Dispatches from the Creation Wars

Kennedy’s Remarks on Alito

Yesterday I highlighted the absurdities of Sen. Cornyn’s opening remarks about Judge Alito’s nomination. Today I think I’ll point the spotlight at Sen. Kennedy on the other side of the aisle. His opening statement (scroll down) was no less ridiculous. Kennedy referred to a study by Cass Sunstein, a distinguished liberal legal scholar from the University of Chicago, of Judge Alito’s opinions:

In an era when too many Americans are losing their jobs or working for less, trying to make ends meet, in close cases Judge Alito has ruled the vast majority of the time against the claims of the individual citizens. He has acted instead in favor of government, large corporations and other powerful interests.

In a study by the well-respected expert, Professor Cass Sunstein of the University of Chicago Law School, Judge Alito was found to rule against the individual in 84 percent of his dissents.

To put it plainly, average Americans have had a hard time getting a fair shake in his courtroom.

In an era when America is still too divided by race and by riches, Judge Alito has not written one single opinion on the merits in favor of a person of color alleging race discrimination on the job: in 15 years on the bench, not one.

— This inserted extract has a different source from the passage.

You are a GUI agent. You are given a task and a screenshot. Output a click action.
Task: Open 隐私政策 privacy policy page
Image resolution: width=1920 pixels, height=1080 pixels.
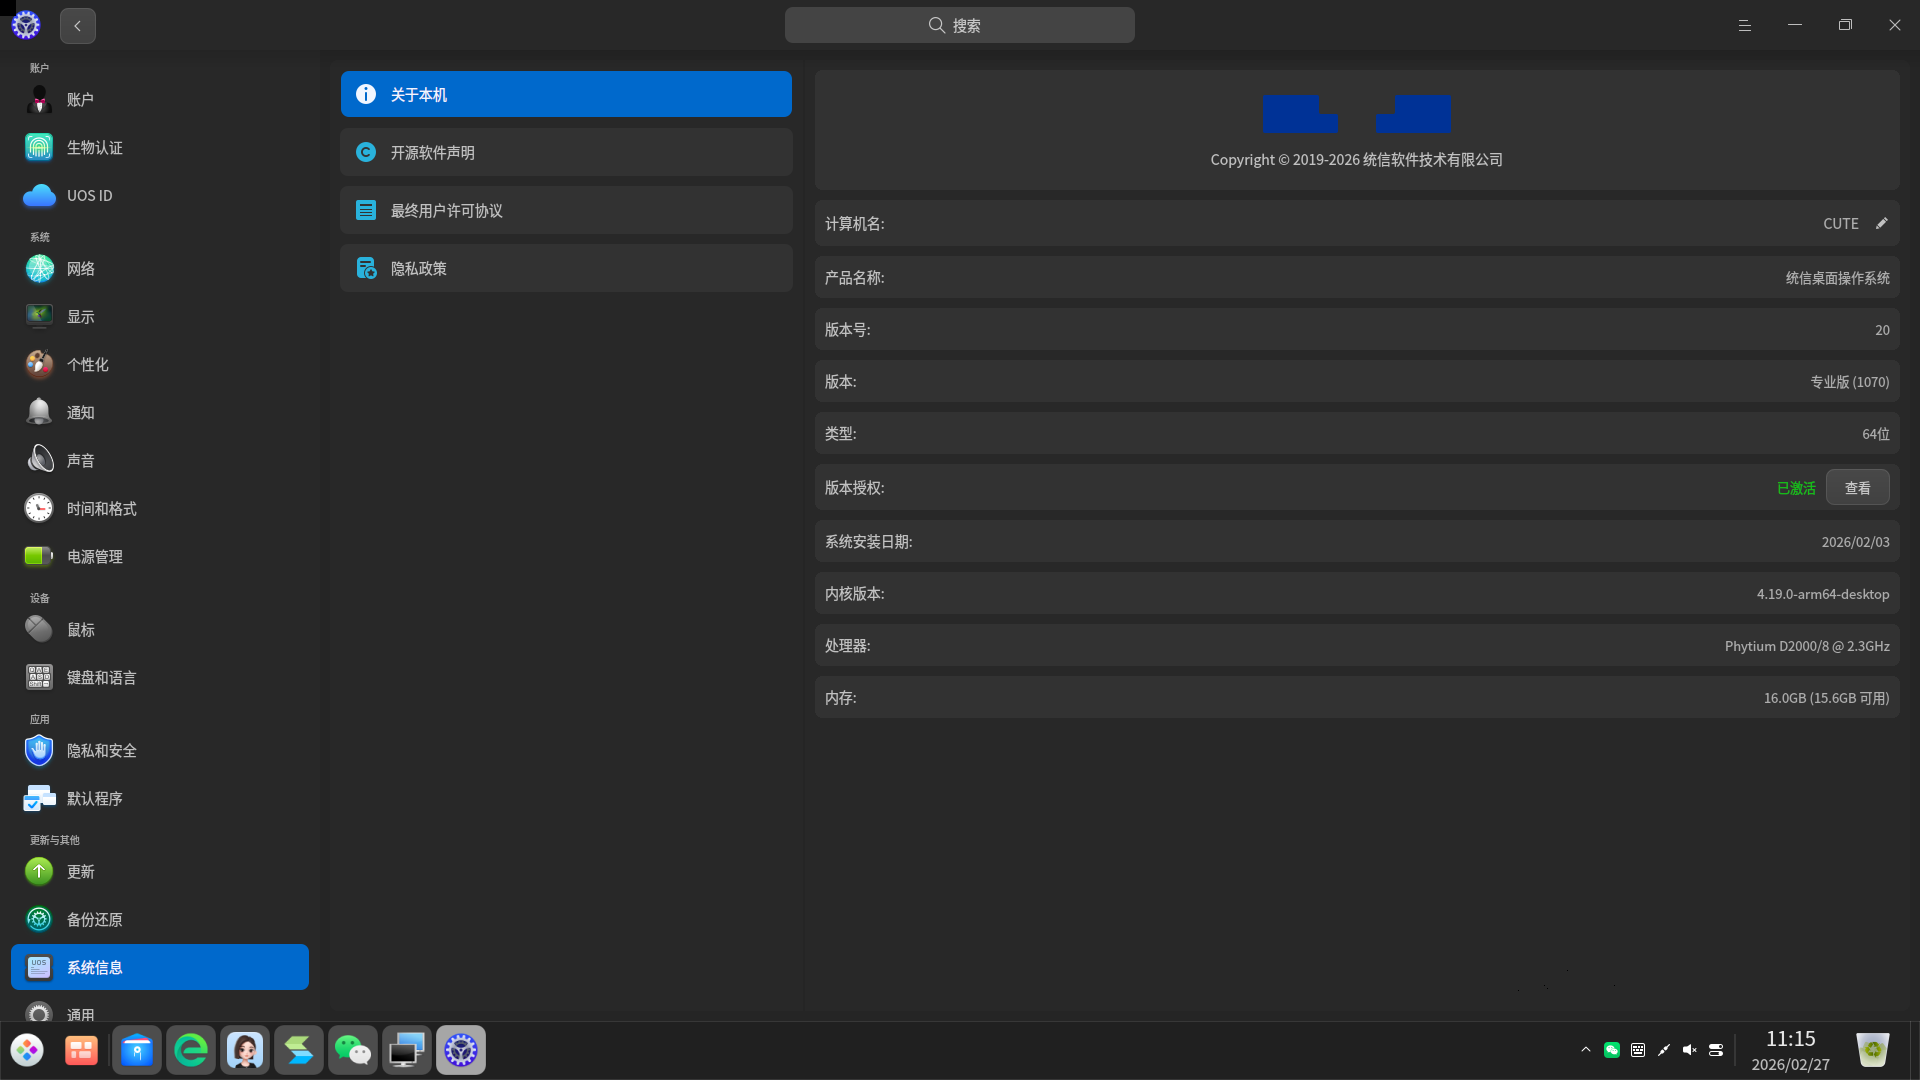566,269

But this is hardly a serious argument. So what if he voted against individual claims 84% of the time? Unless one actually examines the case record and makes an argument as to why he was wrong to rule that way, of what possible use is such a statistic? The only thing that matters is whether his opinion was well written and supported by the facts of the case, and it’s entirely illogical to argue that merely because he ruled in favor of a corporation and against an individual, the ruling must be wrong. Sen. Kennedy made no attempt whatsoever to question the validity of any of those 84% of his rulings, he merely thought that by labelling them as “against the individual” he has defeated their logic. But that is only a reasonable position if the individual claim is valid, which he makes no attempt to establish.

Sunstein’s remarks on Alito’s record are germane here. While he does point out that Judge Alito’s decisions were reliably in line with conservative views, he also recognizes that this doesn’t mean much unless you make some argument for why they are wrong:

It is important not to misread this evidence. Alito sits on a relatively liberal court, and hence his dissents are sometimes from relatively liberal rulings. None of Alito’s opinions is reckless or irresponsible or even especially far-reaching. His disagreement is unfailingly respectful. His dissents are lawyerly rather than bombastic. He does not berate his colleagues. Alito does not place political ideology in the forefront.

Nor has he proclaimed an ambitious or controversial theory of interpretation. He avoids abstractions. He has not endorsed the view, associated with Justices Antonin Scalia and Clarence Thomas, that the Constitution should be interpreted to fit with the “original understanding” of those who ratified it. Several of his opinions insist on careful attention to the governing legal texts, but that approach is perfectly legitimate, to say the least.

It is absurd to use statistical measures of a judge’s rulings, particularly when the only thing those measures look at is whether those rulings were more or less “conservative” than the other judges on the same court. It has no bearing on the question of whether the rulings were well-reasoned, coherent, logically follow from the government precedents, or any other legitimate measure of a ruling’s validity. And it just points out that the members of both parties care only about outcomes despite their protests to the contrary and their pretense that only the other side does so.